-- begin RECORDS PROVIDED --
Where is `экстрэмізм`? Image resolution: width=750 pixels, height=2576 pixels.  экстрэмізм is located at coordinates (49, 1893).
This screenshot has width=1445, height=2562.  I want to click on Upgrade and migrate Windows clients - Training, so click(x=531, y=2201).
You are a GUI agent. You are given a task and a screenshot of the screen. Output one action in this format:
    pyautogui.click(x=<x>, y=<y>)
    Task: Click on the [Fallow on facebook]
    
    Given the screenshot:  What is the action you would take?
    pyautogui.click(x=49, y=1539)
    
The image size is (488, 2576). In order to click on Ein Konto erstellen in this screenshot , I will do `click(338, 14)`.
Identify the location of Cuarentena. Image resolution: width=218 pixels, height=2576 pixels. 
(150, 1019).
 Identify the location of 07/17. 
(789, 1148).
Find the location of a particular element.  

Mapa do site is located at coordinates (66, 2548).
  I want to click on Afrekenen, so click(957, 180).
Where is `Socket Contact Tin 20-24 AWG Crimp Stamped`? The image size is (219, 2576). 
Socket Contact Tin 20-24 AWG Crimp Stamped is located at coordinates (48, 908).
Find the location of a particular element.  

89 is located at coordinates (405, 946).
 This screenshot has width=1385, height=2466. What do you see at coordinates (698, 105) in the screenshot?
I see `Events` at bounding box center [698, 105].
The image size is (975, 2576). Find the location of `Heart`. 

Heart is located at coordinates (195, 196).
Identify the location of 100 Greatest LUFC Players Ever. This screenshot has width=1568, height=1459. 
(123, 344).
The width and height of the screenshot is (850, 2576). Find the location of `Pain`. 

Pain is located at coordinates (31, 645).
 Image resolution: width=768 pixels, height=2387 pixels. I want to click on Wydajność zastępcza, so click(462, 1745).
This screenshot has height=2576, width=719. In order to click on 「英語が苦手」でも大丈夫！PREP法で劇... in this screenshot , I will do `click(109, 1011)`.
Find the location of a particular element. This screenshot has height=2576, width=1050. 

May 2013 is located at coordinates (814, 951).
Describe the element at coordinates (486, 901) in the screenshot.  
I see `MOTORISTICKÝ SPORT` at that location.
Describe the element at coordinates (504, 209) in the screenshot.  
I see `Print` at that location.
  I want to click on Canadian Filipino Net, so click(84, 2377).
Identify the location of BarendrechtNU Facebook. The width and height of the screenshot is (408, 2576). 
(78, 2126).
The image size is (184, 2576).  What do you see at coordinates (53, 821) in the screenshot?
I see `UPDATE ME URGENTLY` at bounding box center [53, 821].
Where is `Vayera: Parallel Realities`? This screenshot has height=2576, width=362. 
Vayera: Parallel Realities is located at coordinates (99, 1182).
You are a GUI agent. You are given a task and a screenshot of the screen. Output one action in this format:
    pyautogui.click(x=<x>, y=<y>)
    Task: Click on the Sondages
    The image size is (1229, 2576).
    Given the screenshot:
-- end RECORDS PROVIDED --
Rewrite all of the records above, replacing every "Identify the location of" with "Locate" and leaving everything else unchanged.

Where is `экстрэмізм`? Image resolution: width=750 pixels, height=2576 pixels.  экстрэмізм is located at coordinates (49, 1893).
This screenshot has width=1445, height=2562.  I want to click on Upgrade and migrate Windows clients - Training, so click(x=531, y=2201).
You are a GUI agent. You are given a task and a screenshot of the screen. Output one action in this format:
    pyautogui.click(x=<x>, y=<y>)
    Task: Click on the [Fallow on facebook]
    
    Given the screenshot:  What is the action you would take?
    pyautogui.click(x=49, y=1539)
    
The image size is (488, 2576). In order to click on Ein Konto erstellen in this screenshot , I will do `click(338, 14)`.
Locate Cuarentena. Image resolution: width=218 pixels, height=2576 pixels. 
(150, 1019).
 Locate 07/17. 
(789, 1148).
Find the location of a particular element.  

Mapa do site is located at coordinates (66, 2548).
  I want to click on Afrekenen, so click(957, 180).
Where is `Socket Contact Tin 20-24 AWG Crimp Stamped`? The image size is (219, 2576). 
Socket Contact Tin 20-24 AWG Crimp Stamped is located at coordinates (48, 908).
Find the location of a particular element.  

89 is located at coordinates (405, 946).
 This screenshot has width=1385, height=2466. What do you see at coordinates (698, 105) in the screenshot?
I see `Events` at bounding box center [698, 105].
The image size is (975, 2576). Find the location of `Heart`. 

Heart is located at coordinates (195, 196).
Locate 100 Greatest LUFC Players Ever. This screenshot has width=1568, height=1459. 
(123, 344).
The width and height of the screenshot is (850, 2576). Find the location of `Pain`. 

Pain is located at coordinates (31, 645).
 Image resolution: width=768 pixels, height=2387 pixels. I want to click on Wydajność zastępcza, so click(462, 1745).
This screenshot has height=2576, width=719. In order to click on 「英語が苦手」でも大丈夫！PREP法で劇... in this screenshot , I will do `click(109, 1011)`.
Find the location of a particular element. This screenshot has height=2576, width=1050. 

May 2013 is located at coordinates (814, 951).
Describe the element at coordinates (486, 901) in the screenshot.  
I see `MOTORISTICKÝ SPORT` at that location.
Describe the element at coordinates (504, 209) in the screenshot.  
I see `Print` at that location.
  I want to click on Canadian Filipino Net, so click(84, 2377).
Locate BarendrechtNU Facebook. The width and height of the screenshot is (408, 2576). 
(78, 2126).
The image size is (184, 2576).  What do you see at coordinates (53, 821) in the screenshot?
I see `UPDATE ME URGENTLY` at bounding box center [53, 821].
Where is `Vayera: Parallel Realities`? This screenshot has height=2576, width=362. 
Vayera: Parallel Realities is located at coordinates (99, 1182).
You are a GUI agent. You are given a task and a screenshot of the screen. Output one action in this format:
    pyautogui.click(x=<x>, y=<y>)
    Task: Click on the Sondages
    The image size is (1229, 2576).
    Given the screenshot:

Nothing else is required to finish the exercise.